Back-Propagation of y = x / sum(x, dim=0) where size of tensor x is (H,W)

Question

Q1.

I'm trying to make my custom autograd function with pytorch.

But I had a problem with making analytical back propagation with y = x / sum(x, dim=0)

where size of tensor x is (Height, Width) (x is 2-dimensional).

Here's my code

class MyFunc(torch.autograd.Function):
@staticmethod
def forward(ctx, input):
  ctx.save_for_backward(input)
  input = input / torch.sum(input, dim=0)

  return input

@staticmethod
def backward(ctx, grad_output):
  input = ctx.saved_tensors[0]
  H, W = input.size()
  sum = torch.sum(input, dim=0)
  grad_input = grad_output * (1/sum - input*1/sum**2)

  return grad_input

I used (torch.autograd import) gradcheck to compare Jacobian matrix,

from torch.autograd import gradcheck
func = MyFunc.apply
input = (torch.randn(3,3,dtype=torch.double,requires_grad=True))
test = gradcheck(func, input)

and the result was

enter image description here

Please someone help me to get correct back propagation result

Thanks!

Q2.

Thanks for answers!

Because of your help, I could implement back propagation in case of (H,W) tensor.

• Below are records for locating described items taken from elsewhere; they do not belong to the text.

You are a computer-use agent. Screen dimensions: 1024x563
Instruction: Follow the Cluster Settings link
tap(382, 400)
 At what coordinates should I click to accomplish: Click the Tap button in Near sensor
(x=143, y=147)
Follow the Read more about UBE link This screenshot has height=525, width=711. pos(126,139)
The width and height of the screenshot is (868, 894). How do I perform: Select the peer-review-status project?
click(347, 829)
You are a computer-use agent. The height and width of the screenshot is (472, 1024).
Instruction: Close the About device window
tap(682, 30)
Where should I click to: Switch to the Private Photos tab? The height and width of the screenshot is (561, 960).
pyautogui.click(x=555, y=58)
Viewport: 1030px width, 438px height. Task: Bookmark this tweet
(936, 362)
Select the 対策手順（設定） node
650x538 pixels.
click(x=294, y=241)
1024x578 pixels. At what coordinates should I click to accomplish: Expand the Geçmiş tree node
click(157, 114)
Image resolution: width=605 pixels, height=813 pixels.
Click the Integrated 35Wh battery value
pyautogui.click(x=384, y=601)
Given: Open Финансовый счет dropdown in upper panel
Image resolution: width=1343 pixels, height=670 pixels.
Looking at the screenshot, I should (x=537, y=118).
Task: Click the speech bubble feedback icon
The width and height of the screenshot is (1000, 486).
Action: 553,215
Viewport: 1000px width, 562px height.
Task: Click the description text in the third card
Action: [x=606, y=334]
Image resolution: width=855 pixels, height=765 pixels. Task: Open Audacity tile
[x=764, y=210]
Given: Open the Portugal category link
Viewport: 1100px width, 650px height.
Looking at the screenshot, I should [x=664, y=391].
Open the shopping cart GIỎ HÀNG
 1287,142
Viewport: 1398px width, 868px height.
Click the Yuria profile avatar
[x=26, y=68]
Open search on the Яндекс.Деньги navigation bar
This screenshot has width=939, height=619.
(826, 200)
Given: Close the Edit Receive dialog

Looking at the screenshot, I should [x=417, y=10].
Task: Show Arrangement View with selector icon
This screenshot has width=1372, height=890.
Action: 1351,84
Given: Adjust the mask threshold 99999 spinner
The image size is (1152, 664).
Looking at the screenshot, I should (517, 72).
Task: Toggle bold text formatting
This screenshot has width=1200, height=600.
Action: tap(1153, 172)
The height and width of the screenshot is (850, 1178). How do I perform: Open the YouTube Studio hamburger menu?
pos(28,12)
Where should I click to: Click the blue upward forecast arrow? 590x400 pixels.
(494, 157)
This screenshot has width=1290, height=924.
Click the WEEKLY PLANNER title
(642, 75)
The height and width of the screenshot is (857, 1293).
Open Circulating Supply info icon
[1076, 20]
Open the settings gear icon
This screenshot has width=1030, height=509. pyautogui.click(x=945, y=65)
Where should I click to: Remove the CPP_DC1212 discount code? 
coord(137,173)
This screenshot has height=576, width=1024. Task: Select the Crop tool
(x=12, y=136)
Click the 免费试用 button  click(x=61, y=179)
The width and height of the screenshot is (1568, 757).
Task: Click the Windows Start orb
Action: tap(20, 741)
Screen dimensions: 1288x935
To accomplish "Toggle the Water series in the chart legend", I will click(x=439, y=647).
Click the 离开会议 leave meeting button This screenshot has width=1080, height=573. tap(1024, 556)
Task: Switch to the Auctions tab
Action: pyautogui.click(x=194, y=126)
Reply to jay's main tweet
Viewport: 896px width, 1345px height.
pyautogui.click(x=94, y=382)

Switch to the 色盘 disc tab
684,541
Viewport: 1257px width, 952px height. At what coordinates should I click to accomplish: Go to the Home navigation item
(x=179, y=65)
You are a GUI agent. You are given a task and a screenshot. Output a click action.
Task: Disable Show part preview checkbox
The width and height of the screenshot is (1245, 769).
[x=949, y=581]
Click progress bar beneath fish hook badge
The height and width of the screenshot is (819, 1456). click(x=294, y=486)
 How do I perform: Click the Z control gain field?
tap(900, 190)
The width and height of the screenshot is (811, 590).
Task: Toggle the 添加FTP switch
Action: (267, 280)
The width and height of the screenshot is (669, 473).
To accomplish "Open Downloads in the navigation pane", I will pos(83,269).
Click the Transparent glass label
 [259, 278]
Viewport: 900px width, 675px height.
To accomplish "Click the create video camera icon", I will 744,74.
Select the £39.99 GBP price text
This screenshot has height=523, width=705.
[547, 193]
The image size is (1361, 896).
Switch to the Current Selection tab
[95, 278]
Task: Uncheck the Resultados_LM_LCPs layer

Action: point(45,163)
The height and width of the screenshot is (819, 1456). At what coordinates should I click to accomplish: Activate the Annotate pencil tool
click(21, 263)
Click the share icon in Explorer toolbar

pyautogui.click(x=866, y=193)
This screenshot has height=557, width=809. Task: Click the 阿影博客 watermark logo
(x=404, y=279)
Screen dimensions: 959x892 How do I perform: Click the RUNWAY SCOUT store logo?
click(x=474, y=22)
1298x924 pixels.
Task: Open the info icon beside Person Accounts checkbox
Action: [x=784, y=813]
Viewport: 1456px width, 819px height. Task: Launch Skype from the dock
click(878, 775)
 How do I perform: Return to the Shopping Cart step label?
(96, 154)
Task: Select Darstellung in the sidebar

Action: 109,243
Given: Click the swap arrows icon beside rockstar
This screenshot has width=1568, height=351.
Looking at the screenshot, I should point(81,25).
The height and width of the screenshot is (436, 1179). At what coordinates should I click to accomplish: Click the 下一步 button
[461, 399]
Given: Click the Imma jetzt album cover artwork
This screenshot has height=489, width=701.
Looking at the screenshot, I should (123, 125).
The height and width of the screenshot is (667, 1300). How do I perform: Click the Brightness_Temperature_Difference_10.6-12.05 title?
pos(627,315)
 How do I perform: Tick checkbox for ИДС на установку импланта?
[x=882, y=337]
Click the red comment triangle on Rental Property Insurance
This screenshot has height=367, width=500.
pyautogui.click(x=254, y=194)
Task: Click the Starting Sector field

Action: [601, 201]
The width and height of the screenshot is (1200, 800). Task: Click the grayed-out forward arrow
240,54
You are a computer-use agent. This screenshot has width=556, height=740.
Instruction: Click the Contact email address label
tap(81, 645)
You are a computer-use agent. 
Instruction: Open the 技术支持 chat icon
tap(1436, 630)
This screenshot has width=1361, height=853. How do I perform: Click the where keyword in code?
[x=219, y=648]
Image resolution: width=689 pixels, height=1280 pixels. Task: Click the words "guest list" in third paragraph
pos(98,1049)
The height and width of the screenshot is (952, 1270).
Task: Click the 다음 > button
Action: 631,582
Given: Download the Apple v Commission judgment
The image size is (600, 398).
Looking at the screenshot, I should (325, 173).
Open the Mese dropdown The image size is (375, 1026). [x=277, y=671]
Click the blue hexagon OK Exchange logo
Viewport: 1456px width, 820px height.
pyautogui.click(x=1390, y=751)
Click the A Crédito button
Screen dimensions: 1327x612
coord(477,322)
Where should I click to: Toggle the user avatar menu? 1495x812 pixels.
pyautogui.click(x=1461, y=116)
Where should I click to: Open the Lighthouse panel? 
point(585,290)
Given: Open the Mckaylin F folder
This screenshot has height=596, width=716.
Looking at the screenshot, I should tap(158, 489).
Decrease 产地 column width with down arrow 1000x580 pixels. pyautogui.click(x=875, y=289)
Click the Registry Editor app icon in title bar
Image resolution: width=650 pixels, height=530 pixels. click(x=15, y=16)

However, while I implemented back propagation in case of (N,H,W) tensor, I got a problem. I think the problem would be initializing new tensor.

Here's my new code

import torch
import torch.nn as nn
import torch.nn.functional as F

class MyFunc(torch.autograd.Function):
  @staticmethod
  def forward(ctx, input):
    ctx.save_for_backward(input)
    
    N = input.size(0)
    for n in range(N):
      input[n] /= torch.sum(input[n], dim=0)

    return input

  @staticmethod
  def backward(ctx, grad_output):
    input = ctx.saved_tensors[0]
    N, H, W = input.size()
    I = torch.eye(H).unsqueeze(-1)
    sum = input.sum(1)

    grad_input = torch.zeros((N,H,W), dtype = torch.double, requires_grad=True)
    for n in range(N):
      grad_input[n] = ((sum[n] * I - input[n]) * grad_output[n] / sum[n]**2).sum(1)

    return grad_input

Gradcheck code is

from torch.autograd import gradcheck
func = MyFunc.apply
input = (torch.rand(2,2,2,dtype=torch.double,requires_grad=True))
test = gradcheck(func, input)
print(test)

and result is enter image description here

I don't know why the error occurs...

Your help will be very helpful for me to implement my own convolutional network.

Thanks! Have a nice day.

Why do you want to implement the backward pass yourself? – Ivan Feb 07 '21 at 15:15 — Ivan, Feb 07 '21 at 15:15
@Ivan because I want to make my own convolutional network – Jin Feb 08 '21 at 15:07 — Jin, Feb 08 '21 at 15:07

Ivan · Accepted Answer · 2021-02-13T14:58:02.773

Let's look an example with a single column, for instance: [[x1], [x2], [x3]].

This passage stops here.